Stored data entries:
-------
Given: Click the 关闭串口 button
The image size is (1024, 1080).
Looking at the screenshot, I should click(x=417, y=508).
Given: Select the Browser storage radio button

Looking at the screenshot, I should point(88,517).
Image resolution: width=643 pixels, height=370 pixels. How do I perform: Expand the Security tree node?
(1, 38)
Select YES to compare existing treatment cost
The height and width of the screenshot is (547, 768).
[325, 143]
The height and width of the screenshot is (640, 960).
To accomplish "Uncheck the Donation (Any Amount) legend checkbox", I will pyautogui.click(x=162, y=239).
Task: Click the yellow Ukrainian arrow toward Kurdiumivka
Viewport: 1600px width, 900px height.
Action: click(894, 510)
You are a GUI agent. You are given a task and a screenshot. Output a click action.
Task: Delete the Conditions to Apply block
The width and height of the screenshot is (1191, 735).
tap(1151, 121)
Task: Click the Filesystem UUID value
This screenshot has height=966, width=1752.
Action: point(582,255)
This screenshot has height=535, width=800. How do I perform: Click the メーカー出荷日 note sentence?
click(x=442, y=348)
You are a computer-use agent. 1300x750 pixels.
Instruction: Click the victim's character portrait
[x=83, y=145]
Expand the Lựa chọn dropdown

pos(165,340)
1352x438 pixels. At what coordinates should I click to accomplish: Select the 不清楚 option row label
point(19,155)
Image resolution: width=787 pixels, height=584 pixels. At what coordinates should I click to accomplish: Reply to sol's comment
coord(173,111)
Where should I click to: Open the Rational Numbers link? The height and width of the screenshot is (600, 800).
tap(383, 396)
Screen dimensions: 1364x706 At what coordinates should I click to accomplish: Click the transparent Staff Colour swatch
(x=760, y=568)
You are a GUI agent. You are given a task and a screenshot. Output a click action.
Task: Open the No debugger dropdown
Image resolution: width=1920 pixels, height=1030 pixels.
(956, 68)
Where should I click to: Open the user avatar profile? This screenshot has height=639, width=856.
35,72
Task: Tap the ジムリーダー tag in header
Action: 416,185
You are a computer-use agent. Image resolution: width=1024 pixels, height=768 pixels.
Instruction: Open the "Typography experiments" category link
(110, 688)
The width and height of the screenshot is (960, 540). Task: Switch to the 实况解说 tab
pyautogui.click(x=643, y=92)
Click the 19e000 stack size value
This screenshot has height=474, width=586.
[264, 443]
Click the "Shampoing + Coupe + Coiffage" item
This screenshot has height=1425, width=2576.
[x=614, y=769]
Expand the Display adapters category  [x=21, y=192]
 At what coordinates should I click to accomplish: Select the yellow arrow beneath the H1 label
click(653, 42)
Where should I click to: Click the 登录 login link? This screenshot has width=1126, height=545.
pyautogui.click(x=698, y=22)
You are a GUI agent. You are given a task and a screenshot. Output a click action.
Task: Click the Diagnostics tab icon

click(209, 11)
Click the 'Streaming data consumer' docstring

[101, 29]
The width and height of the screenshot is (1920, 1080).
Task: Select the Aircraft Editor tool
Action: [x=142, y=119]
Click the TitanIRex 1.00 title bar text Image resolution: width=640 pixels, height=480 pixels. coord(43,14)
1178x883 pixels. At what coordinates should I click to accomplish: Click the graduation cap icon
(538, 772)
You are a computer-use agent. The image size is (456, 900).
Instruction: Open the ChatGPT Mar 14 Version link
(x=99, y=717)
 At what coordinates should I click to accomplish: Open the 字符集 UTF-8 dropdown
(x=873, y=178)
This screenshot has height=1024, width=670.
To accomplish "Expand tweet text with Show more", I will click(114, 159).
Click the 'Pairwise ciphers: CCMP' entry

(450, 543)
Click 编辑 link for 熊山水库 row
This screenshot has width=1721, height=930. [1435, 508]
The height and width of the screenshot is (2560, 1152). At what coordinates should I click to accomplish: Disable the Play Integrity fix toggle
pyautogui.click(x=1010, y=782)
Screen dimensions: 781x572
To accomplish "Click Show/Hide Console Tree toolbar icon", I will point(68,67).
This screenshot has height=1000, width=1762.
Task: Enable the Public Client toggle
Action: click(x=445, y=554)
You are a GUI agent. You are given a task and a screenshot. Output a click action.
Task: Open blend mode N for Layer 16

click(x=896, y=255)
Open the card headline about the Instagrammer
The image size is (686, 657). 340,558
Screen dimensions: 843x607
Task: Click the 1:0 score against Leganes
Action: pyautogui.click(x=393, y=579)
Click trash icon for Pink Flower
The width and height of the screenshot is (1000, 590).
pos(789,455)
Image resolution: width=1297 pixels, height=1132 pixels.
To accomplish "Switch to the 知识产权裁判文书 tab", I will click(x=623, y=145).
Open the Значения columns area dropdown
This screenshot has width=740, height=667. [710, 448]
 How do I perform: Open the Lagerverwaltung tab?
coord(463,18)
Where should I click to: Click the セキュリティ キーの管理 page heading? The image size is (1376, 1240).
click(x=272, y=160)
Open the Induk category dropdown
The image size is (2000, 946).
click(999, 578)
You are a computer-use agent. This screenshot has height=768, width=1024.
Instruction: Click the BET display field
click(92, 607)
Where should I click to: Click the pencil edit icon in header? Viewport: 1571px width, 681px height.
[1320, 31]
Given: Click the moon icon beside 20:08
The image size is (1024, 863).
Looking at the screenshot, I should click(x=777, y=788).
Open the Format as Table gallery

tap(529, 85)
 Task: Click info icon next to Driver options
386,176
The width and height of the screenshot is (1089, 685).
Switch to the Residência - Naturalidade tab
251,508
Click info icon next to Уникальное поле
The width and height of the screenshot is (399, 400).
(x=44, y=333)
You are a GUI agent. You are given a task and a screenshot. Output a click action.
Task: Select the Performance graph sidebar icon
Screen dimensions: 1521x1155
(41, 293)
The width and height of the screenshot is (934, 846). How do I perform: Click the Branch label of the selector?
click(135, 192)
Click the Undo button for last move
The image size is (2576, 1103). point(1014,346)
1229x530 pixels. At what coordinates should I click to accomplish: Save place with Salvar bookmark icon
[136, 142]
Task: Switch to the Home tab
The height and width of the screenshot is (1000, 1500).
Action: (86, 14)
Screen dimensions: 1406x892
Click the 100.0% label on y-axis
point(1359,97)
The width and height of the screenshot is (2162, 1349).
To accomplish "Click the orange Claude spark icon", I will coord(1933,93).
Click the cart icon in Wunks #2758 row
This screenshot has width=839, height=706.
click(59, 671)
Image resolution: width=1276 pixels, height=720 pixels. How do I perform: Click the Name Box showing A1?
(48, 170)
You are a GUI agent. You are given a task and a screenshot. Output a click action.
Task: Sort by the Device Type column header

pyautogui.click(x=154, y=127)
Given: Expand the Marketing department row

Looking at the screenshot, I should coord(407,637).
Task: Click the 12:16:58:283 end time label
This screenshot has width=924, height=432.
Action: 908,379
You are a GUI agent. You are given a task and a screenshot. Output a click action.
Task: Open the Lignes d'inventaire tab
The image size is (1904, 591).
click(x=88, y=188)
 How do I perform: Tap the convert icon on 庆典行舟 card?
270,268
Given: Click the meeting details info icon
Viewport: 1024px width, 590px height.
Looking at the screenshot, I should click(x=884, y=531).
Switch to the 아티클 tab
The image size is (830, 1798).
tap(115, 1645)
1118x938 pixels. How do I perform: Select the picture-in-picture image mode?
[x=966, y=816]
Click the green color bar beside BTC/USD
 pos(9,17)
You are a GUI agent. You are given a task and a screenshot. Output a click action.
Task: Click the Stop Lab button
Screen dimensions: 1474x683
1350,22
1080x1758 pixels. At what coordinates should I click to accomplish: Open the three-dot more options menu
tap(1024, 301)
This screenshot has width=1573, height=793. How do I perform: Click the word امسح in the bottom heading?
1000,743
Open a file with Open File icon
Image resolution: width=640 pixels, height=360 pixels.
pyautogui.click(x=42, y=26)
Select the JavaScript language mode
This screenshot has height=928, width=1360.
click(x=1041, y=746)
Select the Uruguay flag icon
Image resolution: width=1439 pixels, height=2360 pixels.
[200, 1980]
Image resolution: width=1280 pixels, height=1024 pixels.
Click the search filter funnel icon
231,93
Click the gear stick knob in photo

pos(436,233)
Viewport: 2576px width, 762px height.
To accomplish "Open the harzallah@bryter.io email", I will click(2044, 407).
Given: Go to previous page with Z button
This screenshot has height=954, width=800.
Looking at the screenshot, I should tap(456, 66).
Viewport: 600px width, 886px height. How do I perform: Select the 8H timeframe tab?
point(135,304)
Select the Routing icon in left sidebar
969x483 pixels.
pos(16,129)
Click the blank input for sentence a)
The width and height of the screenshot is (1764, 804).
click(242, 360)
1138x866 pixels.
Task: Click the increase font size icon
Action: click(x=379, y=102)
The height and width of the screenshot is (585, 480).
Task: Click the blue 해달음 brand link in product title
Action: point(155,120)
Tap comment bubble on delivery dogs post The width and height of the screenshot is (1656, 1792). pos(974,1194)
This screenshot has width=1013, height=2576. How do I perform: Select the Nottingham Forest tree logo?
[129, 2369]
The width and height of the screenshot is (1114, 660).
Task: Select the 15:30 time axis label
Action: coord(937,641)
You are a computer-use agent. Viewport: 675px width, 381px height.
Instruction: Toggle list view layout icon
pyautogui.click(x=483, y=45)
-------
• TASK STATEMENT: The expected output is the exact run of lines from the start of the entries through the line with "Task: Click the Filesystem UUID value", inclusive.

• ANSWER SPACE:
Given: Click the 关闭串口 button
The image size is (1024, 1080).
Looking at the screenshot, I should click(x=417, y=508).
Given: Select the Browser storage radio button

Looking at the screenshot, I should point(88,517).
Image resolution: width=643 pixels, height=370 pixels. How do I perform: Expand the Security tree node?
(1, 38)
Select YES to compare existing treatment cost
The height and width of the screenshot is (547, 768).
[325, 143]
The height and width of the screenshot is (640, 960).
To accomplish "Uncheck the Donation (Any Amount) legend checkbox", I will pyautogui.click(x=162, y=239).
Task: Click the yellow Ukrainian arrow toward Kurdiumivka
Viewport: 1600px width, 900px height.
Action: click(894, 510)
You are a GUI agent. You are given a task and a screenshot. Output a click action.
Task: Delete the Conditions to Apply block
The width and height of the screenshot is (1191, 735).
tap(1151, 121)
Task: Click the Filesystem UUID value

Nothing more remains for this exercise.